§ **ЗАДАНИЕ**: Выведите без изменений отрывок интервью с Натальей Залкой об отце: от слов "Корреспондент. Биография, книги" до слов "уезжает в Испанию?" включительно.

§ **ФРАГМЕНТ ДОКУМЕНТА**:
• • • • • • •

Приветствую Вас, Гость

О моем отце

Наталья Залка

В связи с исполняющимся 23 апреля с. г. 80-летием со дня рождения писателя-интернационалиста Матэ Залки, сражавшегося и погибшего в Испании в 1937 году под именем генерала Лукача, наш корреспондент встретился с его дочерью Натальей Матвеевной Залка и попросил ее рассказать об отце.
Корреспондент. Биография, книги и ратные дела вашего отца достаточно широко известны. Нам бы хотелось, чтобы вы рассказали нашим читателям о нем как о человеке, об отце, о том, каким он был в семье. Расскажите какие-то конкретные вещи, например, сказал ли он вам, что уезжает в Испанию?
Наталья Залка. Да. Он нам сказал об этом. При тех отношениях, которые сложились у нас в семье, искренних и откровенных, он не мог этого не сделать. Хотя тогда это считалось государственной тайной. Но ведь и Юрий Гагарин посвятил свою жену Валю в тайну предстоящего полета. Все зависит от отношений. Отец не мог оскорбить нас недоверием. Да к тому же он был уверен, что мы сумеем сохранить все в секрете.
Корреспондент. Как вы встретили это сообщение?

• • • • • • •

§ **ПРЕДОСТАВЛЕННЫЙ МАТЕРИАЛ**:
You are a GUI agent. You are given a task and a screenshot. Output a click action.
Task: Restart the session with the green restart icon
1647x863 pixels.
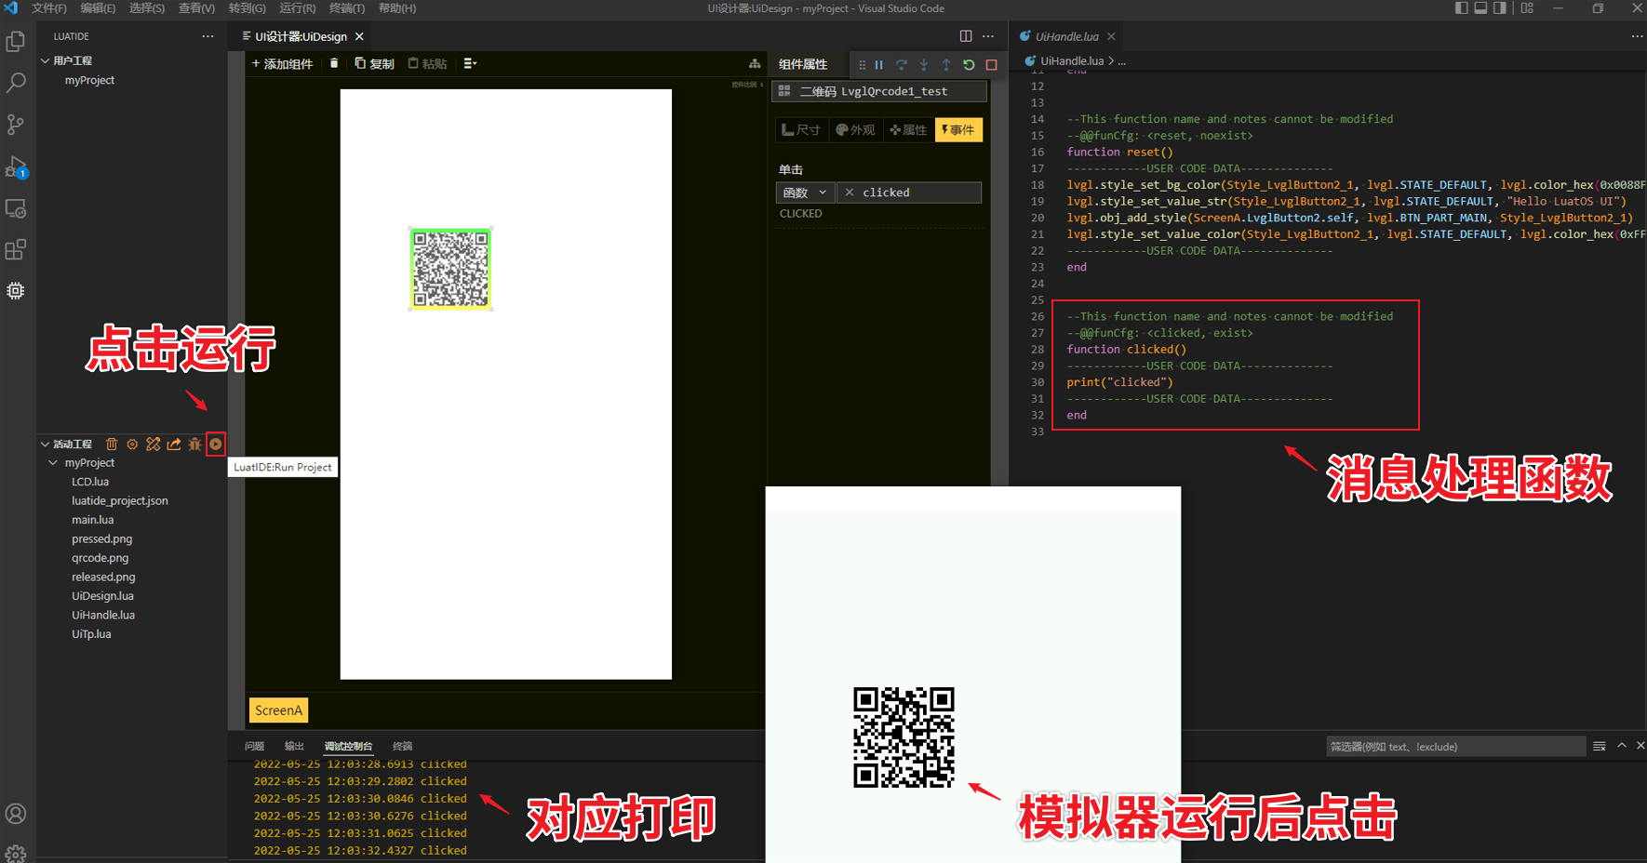coord(969,64)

• • • • • • •

§ **ОТВЕТ**:
Корреспондент. Биография, книги и ратные дела вашего отца достаточно широко известны. Нам бы хотелось, чтобы вы рассказали нашим читателям о нем как о человеке, об отце, о том, каким он был в семье. Расскажите какие-то конкретные вещи, например, сказал ли он вам, что уезжает в Испанию?